De herders uit de omtrek kwamen elkaar dan om beurten helpen. Zo had
ge daar dan die van Netersel, van Baarschot, van Casteren en van de
drie Beerzen. Uit zijn jeugd herinnert Janus zich nog schepers als
Jan Wouters, Jan Drieskes, Christ van Aken in de Beerzen en Hannes
Allemans "op de hei".
Feest
na de scheer: rijstepap met suiker
Na
het scheren kwam dan het feest bij de schapeboer aan huis. Dat
bestond uit het eten van rijstepap met suiker. Een borreltje kwam
daarbij eveneens te pas. Ook bij het wassen was het een nogal
gezellige boel. Onder een "masten vlieger" (vliegden) werd
dan de fles leeggemaakt. Waarmee niet gezegd is, dat herders
drinkebroers waren. "Ze lustten 'm wel, maar ze hádden niet.
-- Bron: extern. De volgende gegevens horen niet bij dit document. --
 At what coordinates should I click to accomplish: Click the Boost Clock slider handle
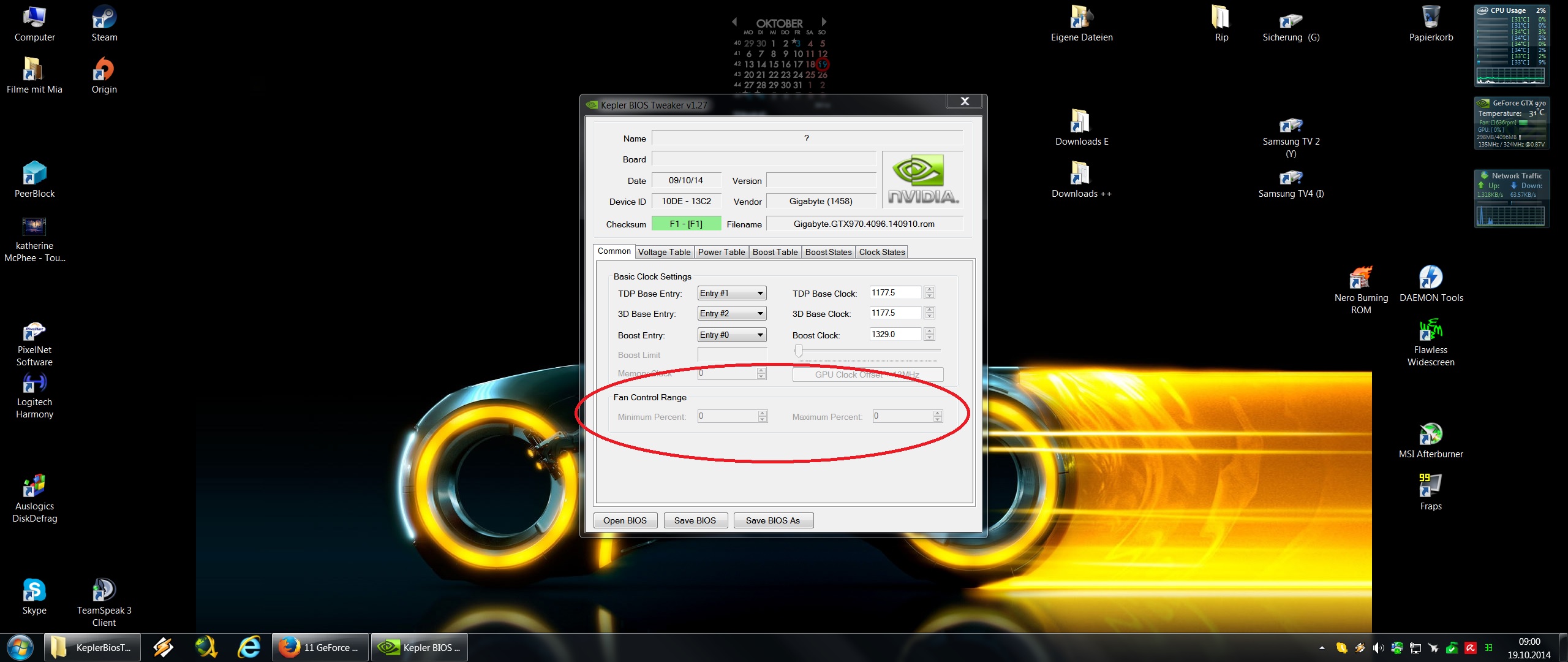(x=798, y=351)
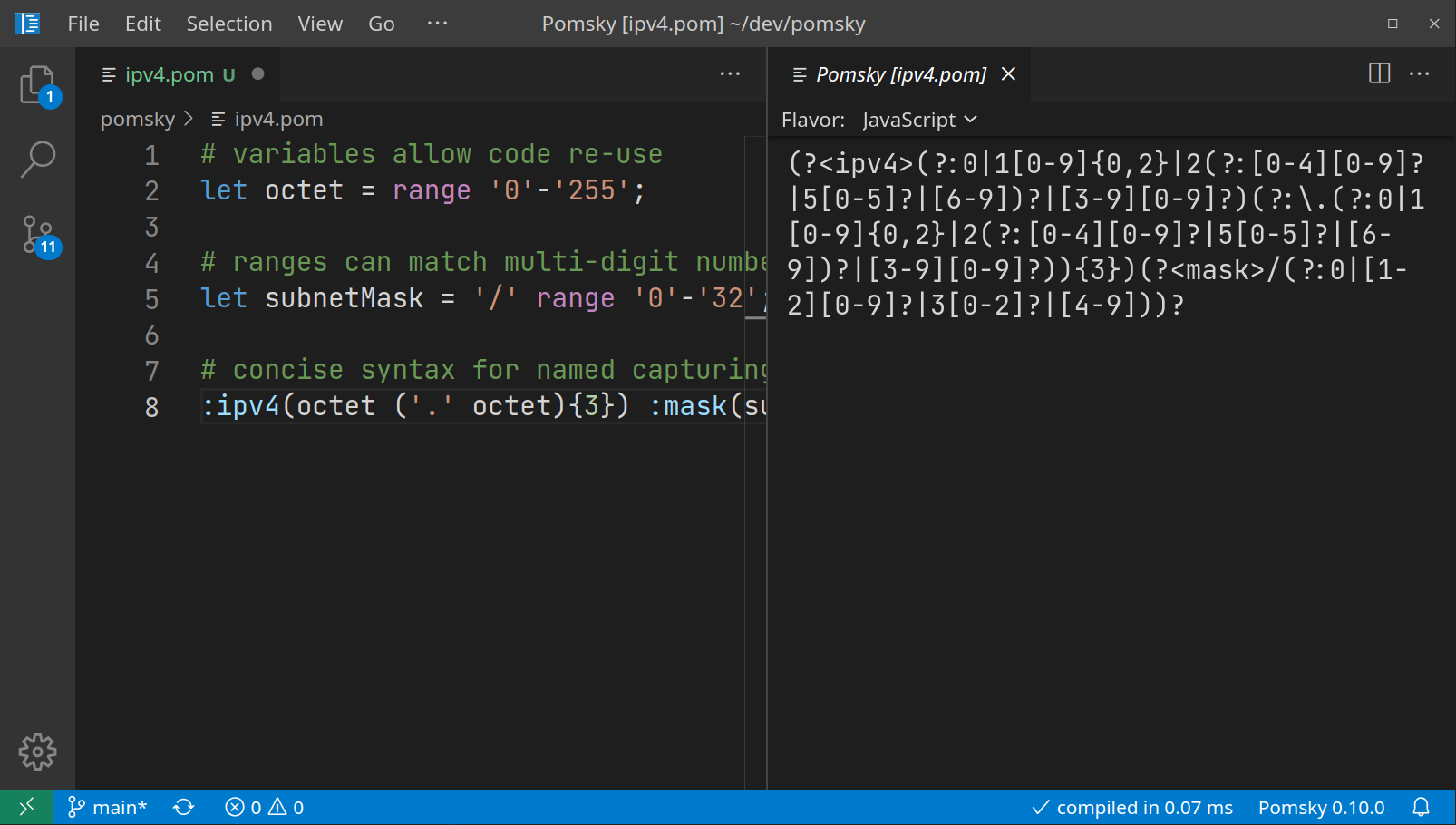Open the Flavor selector showing JavaScript
The width and height of the screenshot is (1456, 825).
point(918,119)
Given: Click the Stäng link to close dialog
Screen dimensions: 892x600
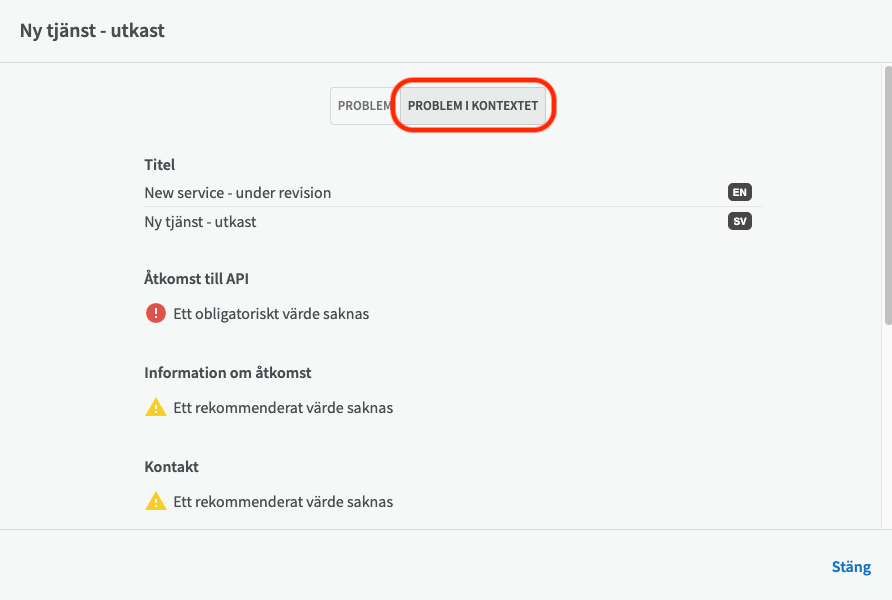Looking at the screenshot, I should (851, 566).
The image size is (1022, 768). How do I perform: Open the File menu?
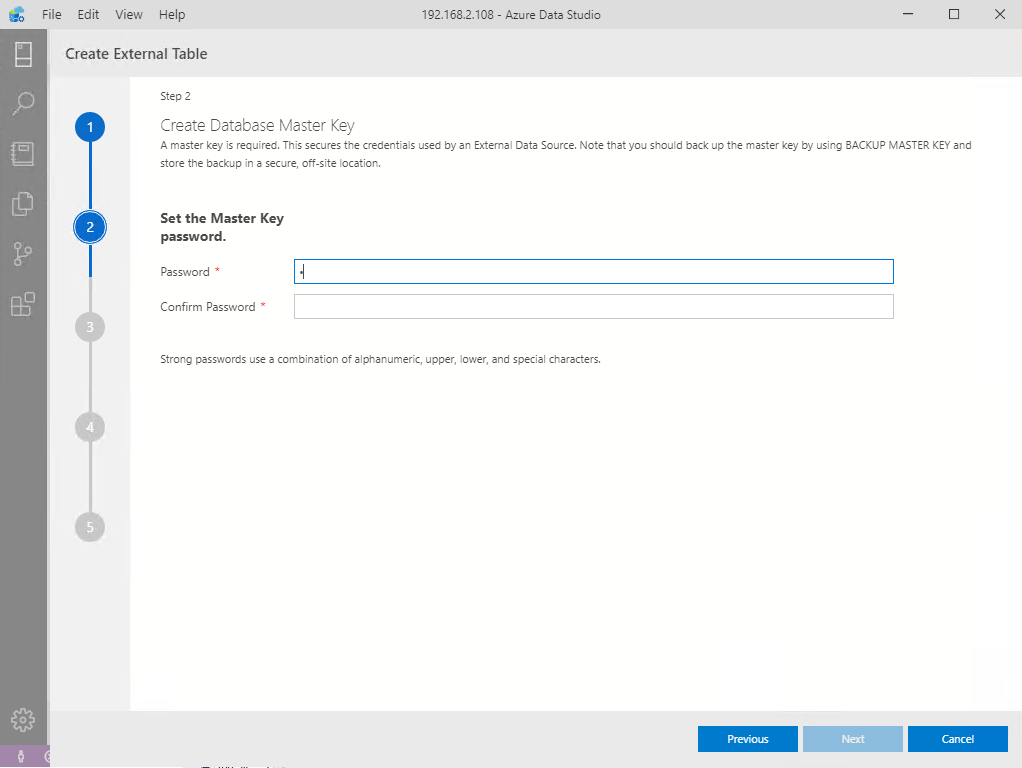pos(52,15)
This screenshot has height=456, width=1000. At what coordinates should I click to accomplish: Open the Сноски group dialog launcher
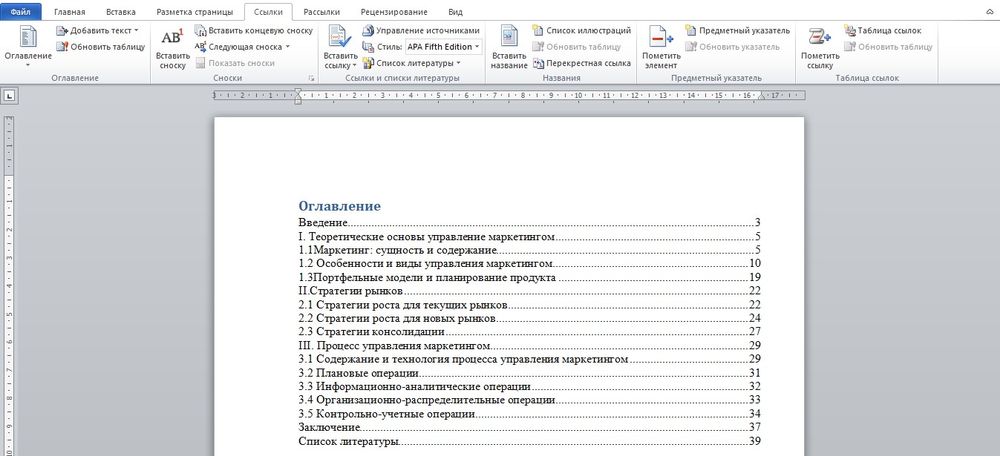[311, 78]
't Zat er meestal niet aan"...
Zingen
deden ze graag. "Het vrouwtje van Stavoren" bijvoorbeeld.
Dat is echter geen herdersliedje. Zo'n echt kent Janus niet. Als er
nog zingende schepers zijn, willen we die verwijzen naar het uit
acht coupletten bestaande lied, dat Jan van Gorp uit Reusel, als
herder van Postel, tot in zijn laatste levensdagen zong. Het
slotcouplet daarvan luidde:
"Neen,
geen ander leven willen wij
dan
't zwerversleven van de hei.
Wij
willen van geen nieuw gedoen:
alleen
de hei kan ons voldoen.
Jolihie!
Jolihei!
Wij
schepers van de hei."
Zo'n
hond!
Er
bestaat nog een ander lied. Van méér recente datum en toch ook
alweer een beetje oud geworden, waarin een "witgewolde kudde
trouw bewaakt wordt door de hond". En nu is die hond niet eens
aan bod gekomen! Het gaat om een Belgische herder. "Dat zijn
van die rauwharige spitsen. Hollandse herders zijn ook wel goed.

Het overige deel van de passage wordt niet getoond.